### Brief
An exact transcript of all the records is the expected answer.

[Saved data entries]
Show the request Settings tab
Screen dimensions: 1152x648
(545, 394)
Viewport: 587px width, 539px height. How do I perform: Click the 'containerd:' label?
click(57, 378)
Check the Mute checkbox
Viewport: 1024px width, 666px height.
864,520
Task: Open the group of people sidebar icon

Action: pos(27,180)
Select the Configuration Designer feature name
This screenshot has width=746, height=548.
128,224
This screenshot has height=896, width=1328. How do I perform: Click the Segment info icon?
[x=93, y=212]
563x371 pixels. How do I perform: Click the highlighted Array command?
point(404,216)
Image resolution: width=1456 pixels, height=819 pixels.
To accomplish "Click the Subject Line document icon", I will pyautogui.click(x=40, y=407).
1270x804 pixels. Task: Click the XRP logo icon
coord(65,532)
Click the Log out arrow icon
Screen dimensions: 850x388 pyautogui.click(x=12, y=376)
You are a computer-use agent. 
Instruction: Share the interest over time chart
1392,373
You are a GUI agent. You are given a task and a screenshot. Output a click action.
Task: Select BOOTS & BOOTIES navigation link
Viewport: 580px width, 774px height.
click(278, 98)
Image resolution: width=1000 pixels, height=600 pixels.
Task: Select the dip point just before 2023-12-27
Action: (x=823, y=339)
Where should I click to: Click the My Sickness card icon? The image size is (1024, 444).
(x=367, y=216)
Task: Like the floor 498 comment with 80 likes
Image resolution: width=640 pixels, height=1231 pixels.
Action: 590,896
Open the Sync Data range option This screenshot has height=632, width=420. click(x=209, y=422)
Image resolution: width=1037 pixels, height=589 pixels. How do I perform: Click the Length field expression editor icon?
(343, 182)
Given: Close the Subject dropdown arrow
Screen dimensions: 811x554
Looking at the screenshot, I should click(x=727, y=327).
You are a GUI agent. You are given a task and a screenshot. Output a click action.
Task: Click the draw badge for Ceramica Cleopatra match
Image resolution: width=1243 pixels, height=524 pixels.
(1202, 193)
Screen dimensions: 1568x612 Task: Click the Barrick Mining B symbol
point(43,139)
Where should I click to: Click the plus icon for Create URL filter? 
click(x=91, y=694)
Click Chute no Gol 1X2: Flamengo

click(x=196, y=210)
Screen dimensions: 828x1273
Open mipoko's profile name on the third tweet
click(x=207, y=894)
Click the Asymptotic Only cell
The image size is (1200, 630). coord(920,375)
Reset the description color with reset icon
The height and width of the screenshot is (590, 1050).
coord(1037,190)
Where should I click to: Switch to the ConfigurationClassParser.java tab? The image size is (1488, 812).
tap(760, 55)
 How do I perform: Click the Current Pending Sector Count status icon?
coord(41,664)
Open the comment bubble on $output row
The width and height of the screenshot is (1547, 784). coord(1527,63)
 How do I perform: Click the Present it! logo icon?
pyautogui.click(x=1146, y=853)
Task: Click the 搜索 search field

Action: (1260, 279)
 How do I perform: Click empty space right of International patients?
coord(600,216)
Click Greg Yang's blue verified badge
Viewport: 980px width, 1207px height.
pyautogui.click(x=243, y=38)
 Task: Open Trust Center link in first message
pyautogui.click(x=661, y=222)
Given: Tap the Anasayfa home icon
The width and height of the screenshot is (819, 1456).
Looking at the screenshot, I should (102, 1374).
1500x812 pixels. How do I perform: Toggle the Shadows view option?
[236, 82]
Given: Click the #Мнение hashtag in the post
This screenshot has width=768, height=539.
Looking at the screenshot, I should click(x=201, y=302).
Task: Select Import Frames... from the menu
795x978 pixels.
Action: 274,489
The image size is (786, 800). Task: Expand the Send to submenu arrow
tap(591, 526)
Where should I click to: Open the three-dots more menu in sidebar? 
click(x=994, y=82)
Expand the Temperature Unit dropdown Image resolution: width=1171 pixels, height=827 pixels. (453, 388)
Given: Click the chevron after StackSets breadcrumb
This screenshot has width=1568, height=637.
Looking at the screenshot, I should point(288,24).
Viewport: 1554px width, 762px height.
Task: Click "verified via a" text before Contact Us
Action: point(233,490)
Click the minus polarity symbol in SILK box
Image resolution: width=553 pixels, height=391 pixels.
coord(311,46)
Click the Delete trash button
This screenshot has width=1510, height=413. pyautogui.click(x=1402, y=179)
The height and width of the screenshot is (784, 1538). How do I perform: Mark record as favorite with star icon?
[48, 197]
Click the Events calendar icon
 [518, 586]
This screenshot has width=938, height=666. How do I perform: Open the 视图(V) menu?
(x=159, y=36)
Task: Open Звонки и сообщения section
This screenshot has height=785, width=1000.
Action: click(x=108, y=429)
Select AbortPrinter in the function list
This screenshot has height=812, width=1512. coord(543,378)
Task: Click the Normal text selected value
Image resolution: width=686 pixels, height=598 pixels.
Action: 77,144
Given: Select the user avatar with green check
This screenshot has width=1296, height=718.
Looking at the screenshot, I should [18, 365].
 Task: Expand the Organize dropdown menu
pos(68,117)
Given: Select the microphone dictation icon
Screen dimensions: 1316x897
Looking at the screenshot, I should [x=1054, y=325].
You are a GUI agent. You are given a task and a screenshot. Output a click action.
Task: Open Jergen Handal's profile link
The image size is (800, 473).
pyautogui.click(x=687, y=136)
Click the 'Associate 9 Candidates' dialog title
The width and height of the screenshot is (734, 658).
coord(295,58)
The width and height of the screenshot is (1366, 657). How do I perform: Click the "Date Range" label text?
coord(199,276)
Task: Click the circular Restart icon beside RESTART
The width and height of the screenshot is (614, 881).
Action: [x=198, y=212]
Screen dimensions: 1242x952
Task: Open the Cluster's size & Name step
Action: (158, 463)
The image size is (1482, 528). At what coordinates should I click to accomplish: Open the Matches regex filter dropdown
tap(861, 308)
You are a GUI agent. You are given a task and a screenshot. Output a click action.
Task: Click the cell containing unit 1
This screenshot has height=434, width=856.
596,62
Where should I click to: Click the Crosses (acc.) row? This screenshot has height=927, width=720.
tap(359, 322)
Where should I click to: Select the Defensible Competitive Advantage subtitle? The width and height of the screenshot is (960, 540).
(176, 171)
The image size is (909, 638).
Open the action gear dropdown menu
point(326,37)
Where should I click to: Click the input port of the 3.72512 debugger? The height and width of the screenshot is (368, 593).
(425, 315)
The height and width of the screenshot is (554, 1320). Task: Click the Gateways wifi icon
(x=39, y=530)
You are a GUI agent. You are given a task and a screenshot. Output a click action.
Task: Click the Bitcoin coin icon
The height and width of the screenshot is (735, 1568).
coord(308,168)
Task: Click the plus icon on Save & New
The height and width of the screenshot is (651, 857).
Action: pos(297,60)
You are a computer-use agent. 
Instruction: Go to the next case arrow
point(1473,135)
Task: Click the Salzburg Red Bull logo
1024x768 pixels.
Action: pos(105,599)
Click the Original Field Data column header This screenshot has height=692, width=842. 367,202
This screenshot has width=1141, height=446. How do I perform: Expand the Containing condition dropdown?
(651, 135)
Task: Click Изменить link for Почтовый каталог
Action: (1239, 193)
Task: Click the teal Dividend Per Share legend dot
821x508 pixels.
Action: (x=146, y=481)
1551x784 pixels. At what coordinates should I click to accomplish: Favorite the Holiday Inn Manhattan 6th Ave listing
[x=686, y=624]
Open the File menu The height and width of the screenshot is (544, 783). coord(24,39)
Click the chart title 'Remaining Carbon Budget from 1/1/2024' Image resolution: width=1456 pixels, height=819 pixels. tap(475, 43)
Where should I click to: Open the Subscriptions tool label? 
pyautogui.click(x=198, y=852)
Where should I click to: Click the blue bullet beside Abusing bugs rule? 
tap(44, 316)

### Answer box
Show the request Settings tab
Screen dimensions: 1152x648
(545, 394)
Viewport: 587px width, 539px height. How do I perform: Click the 'containerd:' label?
click(57, 378)
Check the Mute checkbox
Viewport: 1024px width, 666px height.
864,520
Task: Open the group of people sidebar icon

Action: pos(27,180)
Select the Configuration Designer feature name
This screenshot has width=746, height=548.
128,224
This screenshot has height=896, width=1328. How do I perform: Click the Segment info icon?
[x=93, y=212]
563x371 pixels. How do I perform: Click the highlighted Array command?
point(404,216)
Image resolution: width=1456 pixels, height=819 pixels.
To accomplish "Click the Subject Line document icon", I will pyautogui.click(x=40, y=407).
1270x804 pixels. Task: Click the XRP logo icon
coord(65,532)
Click the Log out arrow icon
Screen dimensions: 850x388 pyautogui.click(x=12, y=376)
You are a computer-use agent. 
Instruction: Share the interest over time chart
1392,373
You are a GUI agent. You are given a task and a screenshot. Output a click action.
Task: Select BOOTS & BOOTIES navigation link
Viewport: 580px width, 774px height.
click(278, 98)
Image resolution: width=1000 pixels, height=600 pixels.
Task: Select the dip point just before 2023-12-27
Action: (x=823, y=339)
Where should I click to: Click the My Sickness card icon? The image size is (1024, 444).
(x=367, y=216)
Task: Like the floor 498 comment with 80 likes
Image resolution: width=640 pixels, height=1231 pixels.
Action: 590,896
Open the Sync Data range option This screenshot has height=632, width=420. click(x=209, y=422)
Image resolution: width=1037 pixels, height=589 pixels. How do I perform: Click the Length field expression editor icon?
(343, 182)
Given: Close the Subject dropdown arrow
Screen dimensions: 811x554
Looking at the screenshot, I should click(x=727, y=327).
You are a GUI agent. You are given a task and a screenshot. Output a click action.
Task: Click the draw badge for Ceramica Cleopatra match
Image resolution: width=1243 pixels, height=524 pixels.
(1202, 193)
Screen dimensions: 1568x612 Task: Click the Barrick Mining B symbol
point(43,139)
Where should I click to: Click the plus icon for Create URL filter? 
click(x=91, y=694)
Click Chute no Gol 1X2: Flamengo

click(x=196, y=210)
Screen dimensions: 828x1273
Open mipoko's profile name on the third tweet
click(x=207, y=894)
Click the Asymptotic Only cell
The image size is (1200, 630). coord(920,375)
Reset the description color with reset icon
The height and width of the screenshot is (590, 1050).
coord(1037,190)
Where should I click to: Switch to the ConfigurationClassParser.java tab? The image size is (1488, 812).
tap(760, 55)
 How do I perform: Click the Current Pending Sector Count status icon?
coord(41,664)
Open the comment bubble on $output row
The width and height of the screenshot is (1547, 784). coord(1527,63)
 How do I perform: Click the Present it! logo icon?
pyautogui.click(x=1146, y=853)
Task: Click the 搜索 search field

Action: (1260, 279)
 How do I perform: Click empty space right of International patients?
coord(600,216)
Click Greg Yang's blue verified badge
Viewport: 980px width, 1207px height.
pyautogui.click(x=243, y=38)
 Task: Open Trust Center link in first message
pyautogui.click(x=661, y=222)
Given: Tap the Anasayfa home icon
The width and height of the screenshot is (819, 1456).
Looking at the screenshot, I should (102, 1374).
1500x812 pixels. How do I perform: Toggle the Shadows view option?
[236, 82]
Given: Click the #Мнение hashtag in the post
This screenshot has width=768, height=539.
Looking at the screenshot, I should click(x=201, y=302).
Task: Select Import Frames... from the menu
795x978 pixels.
Action: 274,489
The image size is (786, 800). Task: Expand the Send to submenu arrow
tap(591, 526)
Where should I click to: Open the three-dots more menu in sidebar? 
click(x=994, y=82)
Expand the Temperature Unit dropdown Image resolution: width=1171 pixels, height=827 pixels. (453, 388)
Given: Click the chevron after StackSets breadcrumb
This screenshot has width=1568, height=637.
Looking at the screenshot, I should point(288,24).
Viewport: 1554px width, 762px height.
Task: Click "verified via a" text before Contact Us
Action: point(233,490)
Click the minus polarity symbol in SILK box
Image resolution: width=553 pixels, height=391 pixels.
coord(311,46)
Click the Delete trash button
This screenshot has width=1510, height=413. pyautogui.click(x=1402, y=179)
The height and width of the screenshot is (784, 1538). How do I perform: Mark record as favorite with star icon?
[48, 197]
Click the Events calendar icon
 [518, 586]
This screenshot has width=938, height=666. How do I perform: Open the 视图(V) menu?
(x=159, y=36)
Task: Open Звонки и сообщения section
This screenshot has height=785, width=1000.
Action: click(x=108, y=429)
Select AbortPrinter in the function list
This screenshot has height=812, width=1512. coord(543,378)
Task: Click the Normal text selected value
Image resolution: width=686 pixels, height=598 pixels.
Action: 77,144
Given: Select the user avatar with green check
This screenshot has width=1296, height=718.
Looking at the screenshot, I should [18, 365].
 Task: Expand the Organize dropdown menu
pos(68,117)
Given: Select the microphone dictation icon
Screen dimensions: 1316x897
Looking at the screenshot, I should [x=1054, y=325].
You are a GUI agent. You are given a task and a screenshot. Output a click action.
Task: Open Jergen Handal's profile link
The image size is (800, 473).
pyautogui.click(x=687, y=136)
Click the 'Associate 9 Candidates' dialog title
The width and height of the screenshot is (734, 658).
coord(295,58)
The width and height of the screenshot is (1366, 657). How do I perform: Click the "Date Range" label text?
coord(199,276)
Task: Click the circular Restart icon beside RESTART
The width and height of the screenshot is (614, 881).
Action: [x=198, y=212]
Screen dimensions: 1242x952
Task: Open the Cluster's size & Name step
Action: (158, 463)
The image size is (1482, 528). At what coordinates should I click to accomplish: Open the Matches regex filter dropdown
tap(861, 308)
You are a GUI agent. You are given a task and a screenshot. Output a click action.
Task: Click the cell containing unit 1
This screenshot has height=434, width=856.
596,62
Where should I click to: Click the Crosses (acc.) row? This screenshot has height=927, width=720.
tap(359, 322)
Where should I click to: Select the Defensible Competitive Advantage subtitle? The width and height of the screenshot is (960, 540).
(176, 171)
The image size is (909, 638).
Open the action gear dropdown menu
point(326,37)
Where should I click to: Click the input port of the 3.72512 debugger? The height and width of the screenshot is (368, 593).
(425, 315)
The height and width of the screenshot is (554, 1320). Task: Click the Gateways wifi icon
(x=39, y=530)
You are a GUI agent. You are given a task and a screenshot. Output a click action.
Task: Click the Bitcoin coin icon
The height and width of the screenshot is (735, 1568).
coord(308,168)
Task: Click the plus icon on Save & New
The height and width of the screenshot is (651, 857).
Action: pos(297,60)
You are a computer-use agent. 
Instruction: Go to the next case arrow
point(1473,135)
Task: Click the Salzburg Red Bull logo
1024x768 pixels.
Action: pos(105,599)
Click the Original Field Data column header This screenshot has height=692, width=842. 367,202
This screenshot has width=1141, height=446. How do I perform: Expand the Containing condition dropdown?
(651, 135)
Task: Click Изменить link for Почтовый каталог
Action: (1239, 193)
Task: Click the teal Dividend Per Share legend dot
821x508 pixels.
Action: (x=146, y=481)
1551x784 pixels. At what coordinates should I click to accomplish: Favorite the Holiday Inn Manhattan 6th Ave listing
[x=686, y=624]
Open the File menu The height and width of the screenshot is (544, 783). coord(24,39)
Click the chart title 'Remaining Carbon Budget from 1/1/2024' Image resolution: width=1456 pixels, height=819 pixels. tap(475, 43)
Where should I click to: Open the Subscriptions tool label? 
pyautogui.click(x=198, y=852)
Where should I click to: Click the blue bullet beside Abusing bugs rule? 
tap(44, 316)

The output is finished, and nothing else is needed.